REFERÊNCIAS BIBLIOGRÁFICAS

BLEGER, J. Temas de Psicologia: entrevistas e grupos. 4. ed. São Paulo: Martins Fontes, 2011.
NUNES, M. L. Entrevista como instrumento de pesquisa. In: MACEDO, M.M.K.; CARRASCO, L. K. (Con)textos de entrevista: olhares diversos sobre a interação humana. São Paulo: Casa do Psicólogo, 2004.
ORGANIZAÇÃO DAS NAÇÕES UNIDAS. Programa das Nações Unidas para o Meio Ambiente. Caminhos para o desenvolvimento sustentável e a erradicação da pobreza: síntese para tomadores de decisão.
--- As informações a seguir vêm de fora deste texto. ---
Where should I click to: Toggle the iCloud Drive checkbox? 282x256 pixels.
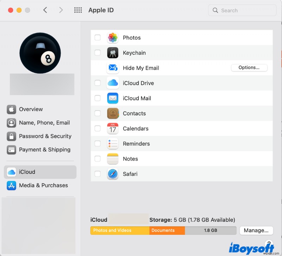pos(98,83)
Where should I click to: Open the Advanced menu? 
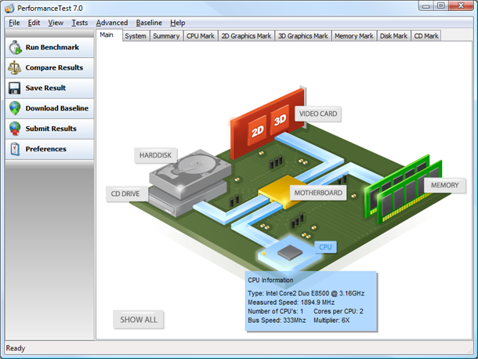[x=111, y=23]
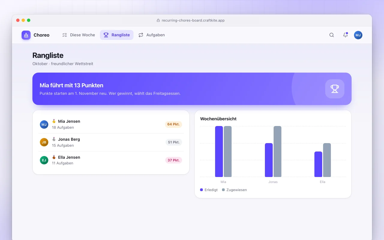Screen dimensions: 384x240
Task: Toggle the Zugewiesen legend entry
Action: pos(234,190)
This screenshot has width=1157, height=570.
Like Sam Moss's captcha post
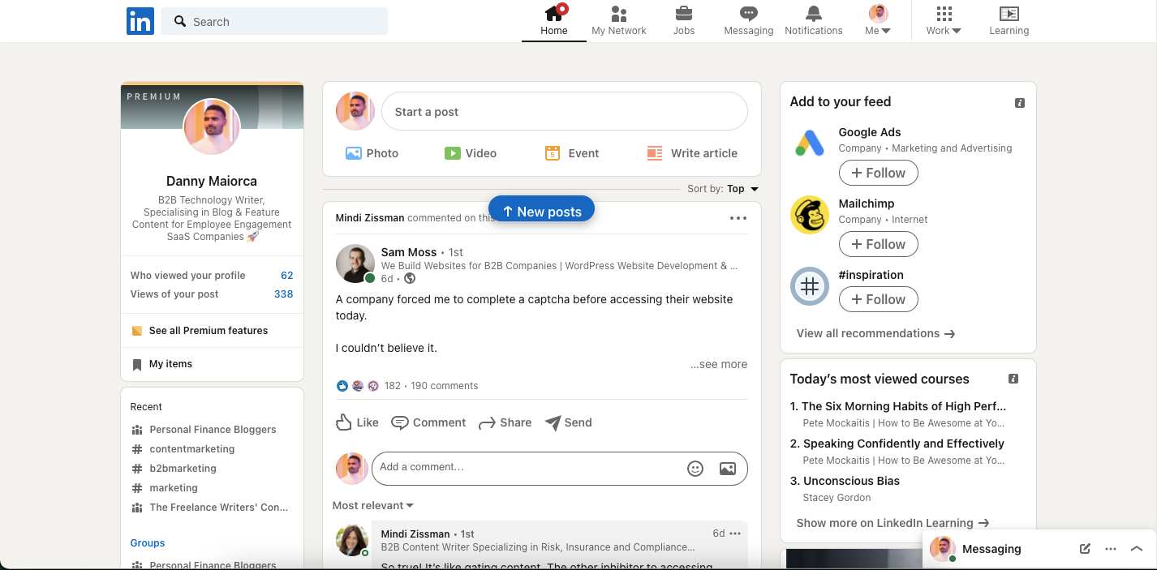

Brasília, DF: PNUMA, 2011. Disponível em: <htp://www.pnuma.org.br/admin/publicacoes/ texto/1101-GREENECONOMY-synthesis_PT_online.pdf>. Acesso em: 20 abr. 2012.
UNION FOR ETHICAL BIOTRADE. Barômetro de Biodiversidade em 2012. São Paulo: UEBT, 2012. Disponível em: <htp://ethicalbiotrade.org/news/wp-content/uploads/UEBT.BARO2O12.PORTUGUESE_Print.pdf>. Acesso em: 25 maio 2012.
GRUPO INTERDISCIPLINAR DE PESQUISA SOBRE MUDANÇAS CLIMÁTICAS GLOBAIS. Rio +20 Conferência das Nações Unidas Desenvolvimento Sustentável. Campinas: UNICAMP, 2012. Disponível em: <htp://www.cpa.unicamp.br/alcscens/news_details.php?id=44> Acesso em: 19 maio 2012. Matéria publicada no blog no dia 17 de fevereiro de 2012.